Os actos de penhora podem ser realizados durante as férias judiciais?

Se dúvidas subsistiam quanto a esta questão no âmbito da anterior redacção do Código de Processo Civil - Artigo 147º - a alteração introduzida no artigo correspondente no novo Código de Processo Civil - actual artigo 137º - vem reforçar e clarificar o entendimento de que a limitação à prática de actos processuais nos dias e horários de funcionamento dos tribunais tem de ser interpretada com a 'ratio' subjacente e com a real vontade do legislador.
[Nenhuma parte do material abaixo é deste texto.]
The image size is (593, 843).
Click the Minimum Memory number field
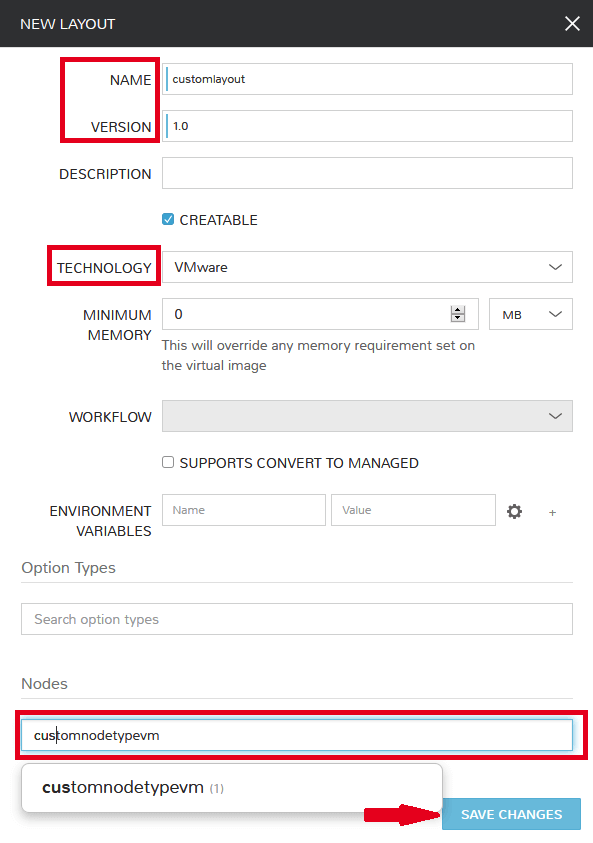coord(320,315)
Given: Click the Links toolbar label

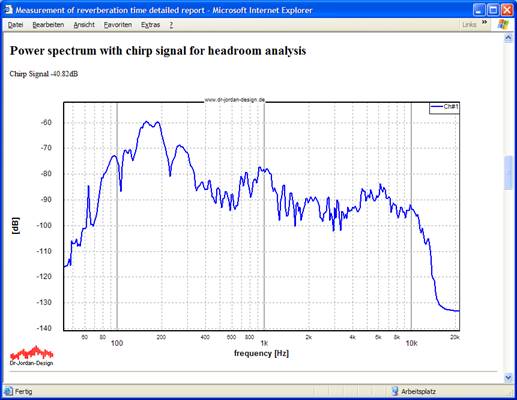Looking at the screenshot, I should tap(469, 25).
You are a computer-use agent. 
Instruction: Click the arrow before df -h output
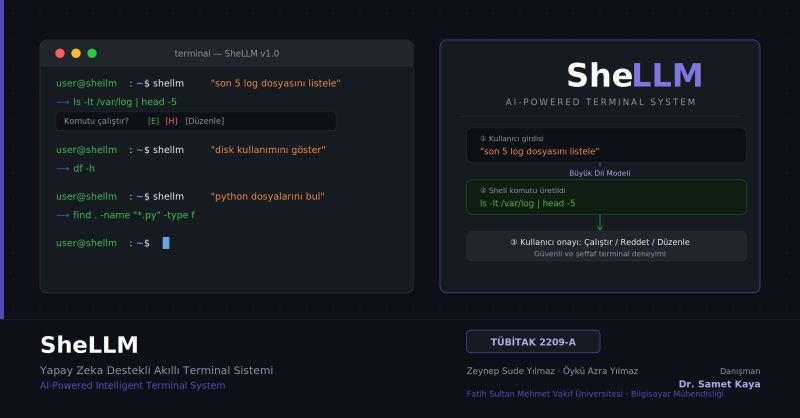(x=63, y=169)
Conforme flui do artigo 9º, n.º 1 do Código Civil, "a interpretação não deve cingir-se à letra da lei, mas reconstruit a partir dos textos o pensamento legislativo, tendo sobretudo em conta a unidade dos sistema jurídico, as circunstâncias em que a lei foi elaborada e as condições específicas do tempo em que é aplicada".
 
Ora, se o acto e registo de penhora não estava incluída nas excepções previstas no n.º 2 do artigo 147º do anterior CPC, a verdade é que foi incluída na nova redacção do correspondente artigo, agora com o n.º 137º, introduzindo a expressão "registos de penhora", dispondo o n.º 2 assim:
 
"Exceptuam-se (da proibição da prática de actos nas férias judiciais e nos dias em que os tribunais estão encerrados) as citações, as notificações, os registos de penhora e os actos que se destinem a evitar dano irreparável".
 
Esta alteração ao CPC vem clarificar e distingui o acto de penhora dos outros actos processuais de expediente ou movimentação processual, classificando-o a par das citações e notificações, porquanto a natureza jurídica e material da penhora não se compadece com o hiato temporal relativo às férias judiciais.
 
Esta alteração merece destaque e enaltecimento, constituindo uma efectiva clarificação do que deve ser o andamento processual com vista à efectivação do Direito, garantindo-se ou procurando garantir-se a execução nos momentos oportunos e eficazes e não relegando a prática de actos de efectividade para o ritmo pausado e muitas vezes inadequado da tramitação processual "comum".
 
Pena é que a expressão integrada na nova redacção seja "registos de penhora", podendo daqui emergir dúvidas quanto ao alcance da expressão: será que a mesma abrange apenas as penhoras de bens sujeitos a registo ou, no entendimento que perfilamos, será de considerar o acto de penhora como integrando sempre um acto de registo (no processo)?
 
Por certo a prática forense e a jurisprudência saberão definir o trilho a percorrer, na esperança de que o mesmo salvaguardará o Direito, a Lei e a eficácia da Justiça!